This is an archive of the discontinued LLVM Phabricator instance.

[X86][SSE] Vector double -> float conversion memory folding (cvtpd2ps)
ClosedPublic

Authored by RKSimon on Dec 15 2014, 9:35 AM.

Details

Summary

Added a missing memory folding relationship for the (V)CVTPD2PS instruction (and its AVX variants) - we can safely fold these for stack reloads.

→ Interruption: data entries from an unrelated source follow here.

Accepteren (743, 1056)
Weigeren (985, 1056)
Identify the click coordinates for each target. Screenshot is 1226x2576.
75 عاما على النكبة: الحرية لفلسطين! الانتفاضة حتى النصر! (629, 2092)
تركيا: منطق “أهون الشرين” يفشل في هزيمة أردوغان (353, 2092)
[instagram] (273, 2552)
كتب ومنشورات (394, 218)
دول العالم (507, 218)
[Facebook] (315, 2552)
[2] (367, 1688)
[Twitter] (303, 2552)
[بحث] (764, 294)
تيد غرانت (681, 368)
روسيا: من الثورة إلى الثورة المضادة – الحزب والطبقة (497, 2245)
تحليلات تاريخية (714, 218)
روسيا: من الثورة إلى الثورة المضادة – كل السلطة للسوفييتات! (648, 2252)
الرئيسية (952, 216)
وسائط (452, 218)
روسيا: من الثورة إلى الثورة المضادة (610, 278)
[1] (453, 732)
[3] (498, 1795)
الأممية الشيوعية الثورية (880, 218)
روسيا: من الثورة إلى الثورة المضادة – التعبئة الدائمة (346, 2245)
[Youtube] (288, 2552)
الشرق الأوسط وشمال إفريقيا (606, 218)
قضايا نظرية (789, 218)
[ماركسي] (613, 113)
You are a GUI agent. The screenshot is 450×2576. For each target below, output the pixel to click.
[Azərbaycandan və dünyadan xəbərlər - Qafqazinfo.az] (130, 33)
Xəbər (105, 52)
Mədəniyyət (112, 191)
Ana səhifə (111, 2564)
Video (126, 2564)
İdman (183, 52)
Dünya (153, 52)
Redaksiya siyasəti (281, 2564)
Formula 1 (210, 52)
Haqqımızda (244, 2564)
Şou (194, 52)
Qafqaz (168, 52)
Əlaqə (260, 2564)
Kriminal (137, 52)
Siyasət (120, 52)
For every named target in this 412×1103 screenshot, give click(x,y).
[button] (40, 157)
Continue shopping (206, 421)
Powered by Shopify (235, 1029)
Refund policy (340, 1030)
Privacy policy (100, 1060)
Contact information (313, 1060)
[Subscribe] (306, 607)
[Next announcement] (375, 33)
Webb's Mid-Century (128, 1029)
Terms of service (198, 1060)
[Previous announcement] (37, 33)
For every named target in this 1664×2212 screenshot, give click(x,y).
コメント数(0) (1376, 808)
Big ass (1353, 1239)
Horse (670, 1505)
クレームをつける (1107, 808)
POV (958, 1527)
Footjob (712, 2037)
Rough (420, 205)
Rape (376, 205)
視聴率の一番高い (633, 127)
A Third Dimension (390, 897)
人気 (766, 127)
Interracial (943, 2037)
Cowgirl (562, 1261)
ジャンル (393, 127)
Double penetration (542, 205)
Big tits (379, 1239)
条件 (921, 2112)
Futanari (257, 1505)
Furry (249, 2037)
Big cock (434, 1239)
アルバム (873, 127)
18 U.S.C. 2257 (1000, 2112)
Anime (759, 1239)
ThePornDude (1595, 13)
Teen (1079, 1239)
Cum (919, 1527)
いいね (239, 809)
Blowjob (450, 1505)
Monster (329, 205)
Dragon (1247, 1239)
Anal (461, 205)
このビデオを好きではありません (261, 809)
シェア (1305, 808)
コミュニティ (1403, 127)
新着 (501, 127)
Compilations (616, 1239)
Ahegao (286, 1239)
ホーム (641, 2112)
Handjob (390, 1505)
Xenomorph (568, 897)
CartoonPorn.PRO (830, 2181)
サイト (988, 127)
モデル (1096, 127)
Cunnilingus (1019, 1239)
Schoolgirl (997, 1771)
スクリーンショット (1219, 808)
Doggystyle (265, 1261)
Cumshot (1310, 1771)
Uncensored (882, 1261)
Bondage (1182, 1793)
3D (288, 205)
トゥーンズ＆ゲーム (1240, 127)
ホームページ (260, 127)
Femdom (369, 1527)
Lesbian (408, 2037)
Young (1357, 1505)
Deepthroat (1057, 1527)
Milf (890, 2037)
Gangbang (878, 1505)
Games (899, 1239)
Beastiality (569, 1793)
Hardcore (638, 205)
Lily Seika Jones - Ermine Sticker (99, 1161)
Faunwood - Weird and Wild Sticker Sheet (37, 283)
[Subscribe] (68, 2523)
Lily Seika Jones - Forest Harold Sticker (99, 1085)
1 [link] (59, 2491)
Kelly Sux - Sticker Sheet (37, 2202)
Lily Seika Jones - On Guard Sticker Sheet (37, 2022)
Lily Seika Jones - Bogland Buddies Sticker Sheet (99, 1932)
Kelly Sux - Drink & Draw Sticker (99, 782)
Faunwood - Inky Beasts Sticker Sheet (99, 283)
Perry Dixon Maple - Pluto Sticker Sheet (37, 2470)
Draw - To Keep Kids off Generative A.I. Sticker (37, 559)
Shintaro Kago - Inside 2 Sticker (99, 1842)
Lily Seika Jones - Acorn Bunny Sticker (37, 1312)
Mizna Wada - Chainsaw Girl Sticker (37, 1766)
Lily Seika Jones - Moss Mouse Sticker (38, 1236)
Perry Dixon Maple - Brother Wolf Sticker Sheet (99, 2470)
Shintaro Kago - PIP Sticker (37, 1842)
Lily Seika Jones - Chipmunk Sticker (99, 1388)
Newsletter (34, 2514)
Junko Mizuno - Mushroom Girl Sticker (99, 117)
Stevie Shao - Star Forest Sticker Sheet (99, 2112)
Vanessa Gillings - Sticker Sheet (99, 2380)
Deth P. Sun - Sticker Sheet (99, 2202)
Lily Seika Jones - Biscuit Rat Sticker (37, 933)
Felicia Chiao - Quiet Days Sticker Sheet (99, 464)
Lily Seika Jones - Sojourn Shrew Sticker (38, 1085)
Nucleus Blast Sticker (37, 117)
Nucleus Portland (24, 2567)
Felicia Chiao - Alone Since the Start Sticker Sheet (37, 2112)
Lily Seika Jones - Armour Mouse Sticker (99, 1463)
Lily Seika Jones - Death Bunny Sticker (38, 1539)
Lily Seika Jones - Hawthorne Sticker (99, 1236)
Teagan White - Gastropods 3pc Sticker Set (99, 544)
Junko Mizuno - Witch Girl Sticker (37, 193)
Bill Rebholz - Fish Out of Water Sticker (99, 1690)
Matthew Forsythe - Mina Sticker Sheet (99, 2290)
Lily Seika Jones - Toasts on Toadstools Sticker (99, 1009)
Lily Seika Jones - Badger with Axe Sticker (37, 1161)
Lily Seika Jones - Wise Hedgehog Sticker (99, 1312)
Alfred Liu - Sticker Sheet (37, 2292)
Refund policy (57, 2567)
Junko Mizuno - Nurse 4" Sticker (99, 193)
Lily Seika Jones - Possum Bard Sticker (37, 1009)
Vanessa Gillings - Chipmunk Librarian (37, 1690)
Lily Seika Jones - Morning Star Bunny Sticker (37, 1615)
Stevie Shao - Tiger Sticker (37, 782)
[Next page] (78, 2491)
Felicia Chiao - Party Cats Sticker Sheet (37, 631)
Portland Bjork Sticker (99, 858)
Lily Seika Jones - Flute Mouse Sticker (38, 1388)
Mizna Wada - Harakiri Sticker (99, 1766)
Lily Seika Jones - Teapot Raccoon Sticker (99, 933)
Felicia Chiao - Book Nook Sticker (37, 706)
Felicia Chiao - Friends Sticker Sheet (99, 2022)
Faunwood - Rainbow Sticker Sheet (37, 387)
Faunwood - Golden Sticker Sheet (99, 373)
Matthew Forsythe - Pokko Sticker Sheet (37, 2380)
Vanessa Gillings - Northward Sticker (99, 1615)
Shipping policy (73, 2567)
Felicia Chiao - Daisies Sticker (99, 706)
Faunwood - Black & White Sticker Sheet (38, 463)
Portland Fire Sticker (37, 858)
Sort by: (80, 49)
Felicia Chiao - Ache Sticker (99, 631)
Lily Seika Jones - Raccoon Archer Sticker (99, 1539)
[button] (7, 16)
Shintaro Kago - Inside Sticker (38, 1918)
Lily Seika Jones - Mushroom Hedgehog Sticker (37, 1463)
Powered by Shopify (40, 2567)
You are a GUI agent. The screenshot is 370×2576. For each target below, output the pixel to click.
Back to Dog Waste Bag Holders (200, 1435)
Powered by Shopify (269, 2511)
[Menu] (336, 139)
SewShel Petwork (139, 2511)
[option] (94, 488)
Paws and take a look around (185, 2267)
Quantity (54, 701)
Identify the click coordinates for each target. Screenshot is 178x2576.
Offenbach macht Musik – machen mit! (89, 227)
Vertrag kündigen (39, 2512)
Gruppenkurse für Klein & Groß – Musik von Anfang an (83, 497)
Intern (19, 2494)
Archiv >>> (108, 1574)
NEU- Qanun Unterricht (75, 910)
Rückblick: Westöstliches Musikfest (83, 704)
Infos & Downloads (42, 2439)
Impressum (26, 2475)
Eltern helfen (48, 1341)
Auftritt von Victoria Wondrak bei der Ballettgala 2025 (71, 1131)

Follow up to http://reviews.llvm.org/D5981

I'd like to add the (V)CVTPS2PD and (V)CVTDQ2PD instructions as well but I'm hitting issues with irrelevant register/memory size differences in the ymm implementations - it reloads the whole ymm and then references the lower xmm as the src for the conversion. Any suggestions on how I should deal with this? The xmm versions seem to fold fine but I'd prefer to add them all at the same time in my next patch.

Diff Detail

Repository
rL LLVM

Event Timeline

RKSimon updated this revision to Diff 17292.Dec 15 2014, 9:35 AM
RKSimon retitled this revision from to [X86][SSE] Vector double -> float conversion memory folding (cvtpd2ps).
RKSimon updated this object.
RKSimon edited the test plan for this revision. (Show Details)
RKSimon added reviewers: qcolombet, spatel, andreadb.
RKSimon set the repository for this revision to rL LLVM.
RKSimon added a subscriber: Unknown Object (MLST).
qcolombet accepted this revision.Dec 15 2014, 3:08 PM
qcolombet edited edge metadata.

Hi Simon,

LGTM.

Regarding this problem:

it reloads the whole ymm and then references the lower xmm as the src for the conversion

Could you elaborate on the variants that are causing problems? IIRC, all inputs are xmm, not ymm.

Thanks,
-Quentin

This revision is now accepted and ready to land.Dec 15 2014, 3:08 PM
This revision was automatically updated to reflect the committed changes.